##### Task material #####

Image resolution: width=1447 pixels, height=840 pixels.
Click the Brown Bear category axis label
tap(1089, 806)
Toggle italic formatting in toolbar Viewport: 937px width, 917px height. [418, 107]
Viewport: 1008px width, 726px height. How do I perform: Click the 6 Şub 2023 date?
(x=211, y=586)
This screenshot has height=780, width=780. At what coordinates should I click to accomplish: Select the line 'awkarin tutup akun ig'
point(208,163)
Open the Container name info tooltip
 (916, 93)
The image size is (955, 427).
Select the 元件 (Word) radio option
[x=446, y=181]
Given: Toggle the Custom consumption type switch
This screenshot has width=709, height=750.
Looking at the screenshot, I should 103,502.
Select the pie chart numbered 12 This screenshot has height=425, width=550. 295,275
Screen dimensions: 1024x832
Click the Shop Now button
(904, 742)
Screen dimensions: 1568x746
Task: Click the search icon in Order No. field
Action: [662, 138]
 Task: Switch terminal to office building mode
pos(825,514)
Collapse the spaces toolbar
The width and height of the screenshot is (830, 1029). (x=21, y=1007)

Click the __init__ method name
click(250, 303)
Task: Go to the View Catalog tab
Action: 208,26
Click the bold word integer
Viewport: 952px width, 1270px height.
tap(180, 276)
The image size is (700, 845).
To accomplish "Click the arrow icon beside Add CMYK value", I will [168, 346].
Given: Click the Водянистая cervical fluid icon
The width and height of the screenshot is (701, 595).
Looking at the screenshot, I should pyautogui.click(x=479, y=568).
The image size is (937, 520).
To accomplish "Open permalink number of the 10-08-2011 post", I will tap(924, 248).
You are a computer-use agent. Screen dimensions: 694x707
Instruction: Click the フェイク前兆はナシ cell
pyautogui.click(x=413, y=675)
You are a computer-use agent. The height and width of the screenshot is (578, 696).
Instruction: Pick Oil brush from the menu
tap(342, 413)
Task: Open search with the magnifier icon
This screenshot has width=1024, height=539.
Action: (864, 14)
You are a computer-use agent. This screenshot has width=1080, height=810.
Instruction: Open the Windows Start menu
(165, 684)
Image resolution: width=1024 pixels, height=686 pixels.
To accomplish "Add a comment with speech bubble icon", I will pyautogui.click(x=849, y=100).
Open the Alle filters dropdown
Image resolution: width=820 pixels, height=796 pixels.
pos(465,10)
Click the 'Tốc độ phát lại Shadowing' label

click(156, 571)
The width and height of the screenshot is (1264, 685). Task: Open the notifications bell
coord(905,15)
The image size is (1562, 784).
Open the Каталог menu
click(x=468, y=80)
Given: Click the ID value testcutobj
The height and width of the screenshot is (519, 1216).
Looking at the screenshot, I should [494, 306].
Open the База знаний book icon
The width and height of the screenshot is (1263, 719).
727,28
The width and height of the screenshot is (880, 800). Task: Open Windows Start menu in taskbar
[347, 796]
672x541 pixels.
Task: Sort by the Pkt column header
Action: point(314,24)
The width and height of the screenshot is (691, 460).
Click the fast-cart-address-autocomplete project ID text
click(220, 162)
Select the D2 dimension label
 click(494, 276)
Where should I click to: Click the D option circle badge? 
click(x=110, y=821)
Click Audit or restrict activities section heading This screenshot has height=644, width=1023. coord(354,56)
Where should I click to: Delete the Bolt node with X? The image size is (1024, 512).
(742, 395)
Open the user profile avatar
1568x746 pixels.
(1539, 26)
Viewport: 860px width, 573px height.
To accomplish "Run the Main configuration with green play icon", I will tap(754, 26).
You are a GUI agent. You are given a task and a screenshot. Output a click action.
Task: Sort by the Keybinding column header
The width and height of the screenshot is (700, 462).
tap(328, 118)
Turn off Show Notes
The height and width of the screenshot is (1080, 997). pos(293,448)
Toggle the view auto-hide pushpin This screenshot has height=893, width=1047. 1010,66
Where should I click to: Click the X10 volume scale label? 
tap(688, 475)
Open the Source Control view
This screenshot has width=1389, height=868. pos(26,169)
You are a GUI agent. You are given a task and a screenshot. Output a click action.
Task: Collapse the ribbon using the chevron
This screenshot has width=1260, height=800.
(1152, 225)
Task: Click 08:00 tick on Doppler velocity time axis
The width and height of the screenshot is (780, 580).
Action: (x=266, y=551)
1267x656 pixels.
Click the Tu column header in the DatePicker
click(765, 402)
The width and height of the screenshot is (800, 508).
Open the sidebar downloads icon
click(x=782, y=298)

#####

Exercise goal
Please return every line of the listing exactly.

Solution
Image resolution: width=1447 pixels, height=840 pixels.
Click the Brown Bear category axis label
tap(1089, 806)
Toggle italic formatting in toolbar Viewport: 937px width, 917px height. [418, 107]
Viewport: 1008px width, 726px height. How do I perform: Click the 6 Şub 2023 date?
(x=211, y=586)
This screenshot has height=780, width=780. At what coordinates should I click to accomplish: Select the line 'awkarin tutup akun ig'
point(208,163)
Open the Container name info tooltip
 (916, 93)
The image size is (955, 427).
Select the 元件 (Word) radio option
[x=446, y=181]
Given: Toggle the Custom consumption type switch
This screenshot has width=709, height=750.
Looking at the screenshot, I should 103,502.
Select the pie chart numbered 12 This screenshot has height=425, width=550. 295,275
Screen dimensions: 1024x832
Click the Shop Now button
(904, 742)
Screen dimensions: 1568x746
Task: Click the search icon in Order No. field
Action: [662, 138]
 Task: Switch terminal to office building mode
pos(825,514)
Collapse the spaces toolbar
The width and height of the screenshot is (830, 1029). (x=21, y=1007)

Click the __init__ method name
click(250, 303)
Task: Go to the View Catalog tab
Action: 208,26
Click the bold word integer
Viewport: 952px width, 1270px height.
tap(180, 276)
The image size is (700, 845).
To accomplish "Click the arrow icon beside Add CMYK value", I will [168, 346].
Given: Click the Водянистая cervical fluid icon
The width and height of the screenshot is (701, 595).
Looking at the screenshot, I should pyautogui.click(x=479, y=568).
The image size is (937, 520).
To accomplish "Open permalink number of the 10-08-2011 post", I will tap(924, 248).
You are a computer-use agent. Screen dimensions: 694x707
Instruction: Click the フェイク前兆はナシ cell
pyautogui.click(x=413, y=675)
You are a computer-use agent. The height and width of the screenshot is (578, 696).
Instruction: Pick Oil brush from the menu
tap(342, 413)
Task: Open search with the magnifier icon
This screenshot has width=1024, height=539.
Action: (864, 14)
You are a computer-use agent. This screenshot has width=1080, height=810.
Instruction: Open the Windows Start menu
(165, 684)
Image resolution: width=1024 pixels, height=686 pixels.
To accomplish "Add a comment with speech bubble icon", I will pyautogui.click(x=849, y=100).
Open the Alle filters dropdown
Image resolution: width=820 pixels, height=796 pixels.
pos(465,10)
Click the 'Tốc độ phát lại Shadowing' label

click(156, 571)
The width and height of the screenshot is (1264, 685). Task: Open the notifications bell
coord(905,15)
The image size is (1562, 784).
Open the Каталог menu
click(x=468, y=80)
Given: Click the ID value testcutobj
The height and width of the screenshot is (519, 1216).
Looking at the screenshot, I should [494, 306].
Open the База знаний book icon
The width and height of the screenshot is (1263, 719).
727,28
The width and height of the screenshot is (880, 800). Task: Open Windows Start menu in taskbar
[347, 796]
672x541 pixels.
Task: Sort by the Pkt column header
Action: point(314,24)
The width and height of the screenshot is (691, 460).
Click the fast-cart-address-autocomplete project ID text
click(220, 162)
Select the D2 dimension label
 click(494, 276)
Where should I click to: Click the D option circle badge? 
click(x=110, y=821)
Click Audit or restrict activities section heading This screenshot has height=644, width=1023. coord(354,56)
Where should I click to: Delete the Bolt node with X? The image size is (1024, 512).
(742, 395)
Open the user profile avatar
1568x746 pixels.
(1539, 26)
Viewport: 860px width, 573px height.
To accomplish "Run the Main configuration with green play icon", I will tap(754, 26).
You are a GUI agent. You are given a task and a screenshot. Output a click action.
Task: Sort by the Keybinding column header
The width and height of the screenshot is (700, 462).
tap(328, 118)
Turn off Show Notes
The height and width of the screenshot is (1080, 997). pos(293,448)
Toggle the view auto-hide pushpin This screenshot has height=893, width=1047. 1010,66
Where should I click to: Click the X10 volume scale label? 
tap(688, 475)
Open the Source Control view
This screenshot has width=1389, height=868. pos(26,169)
You are a GUI agent. You are given a task and a screenshot. Output a click action.
Task: Collapse the ribbon using the chevron
This screenshot has width=1260, height=800.
(1152, 225)
Task: Click 08:00 tick on Doppler velocity time axis
The width and height of the screenshot is (780, 580).
Action: (x=266, y=551)
1267x656 pixels.
Click the Tu column header in the DatePicker
click(765, 402)
The width and height of the screenshot is (800, 508).
Open the sidebar downloads icon
click(x=782, y=298)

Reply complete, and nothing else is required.